Professor Donald Craig

Recent work in the group has shown that exposure of allylic tosylacetates to sub-stoichiometric quantities of weak base (potassium acetate) and silylating agent (N,O-bis(trimethylsilyl-acetamide): BSA) causes in-situ silyl ketene acetal formation, [3,3]-sigmatropic rearrangement and decarboxylation; these transformations provide homoallylic sulfones in high yield in an overall decarboxylative Claisen rearrangement (dCr) reaction.

Doubly allylic tosylmalonates can undergo tandem dCr reactions, where the first rearrangement takes place at ambient temperature, while the second frequently requires microwave irradiation.   These heptadiene products can be further elaborated to give access to densely functionalised aromatic systems.

Incorporation of the allylic moiety into a heteroaromatic ring leads to a dearomatising dCr.  Previous work within the group has shown that, in certain cases, the dearomatised product can be isolated and further synthetically manipulated, providing a facile route to 3-substituted furans from furfural derived species.

Current invesigations include the expansion of the above chemistry to synthesise a range of cyclopentadiene-containing compounds, including oligomeric and polymeric materials.  An enantoioselective variant of the dearomatising dCr is being developed also.

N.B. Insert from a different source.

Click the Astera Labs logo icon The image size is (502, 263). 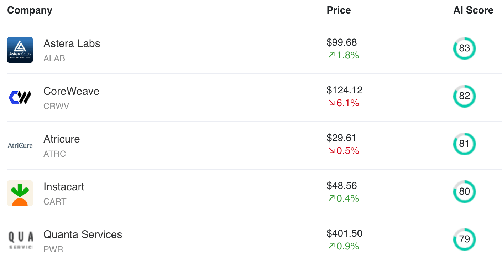pyautogui.click(x=20, y=50)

We have previously shown that the ring opening of protected aziridines with sulfone stabilised carbanions , can give access to highly substituted piperidines and piperidones, structures commonly found in a vast range of biologically active compounds.

We are currently exploring the reactivity of these piperidines towards nucleophilic and electrophilic attack and the application of this chemistry towards the synthesis of biologically important natural products.

The group maintains a strong interest in the field of natural product synthesis, utilising methodology developed within the group.  Our recent synthesis of alstonerine included a regioselective, stereospecific ring opening of a trisubstituted aziridine; intramolecular Michael reaction, and a late-stage one-pot reduction-Pictet-Spengler cyclisation to give the polycyclic core.  Current targets include lepadiformine, which has been shown to exhibit cytotoxic activity against cancer cell lines, and the indole containing alkaloid hinckdentine A.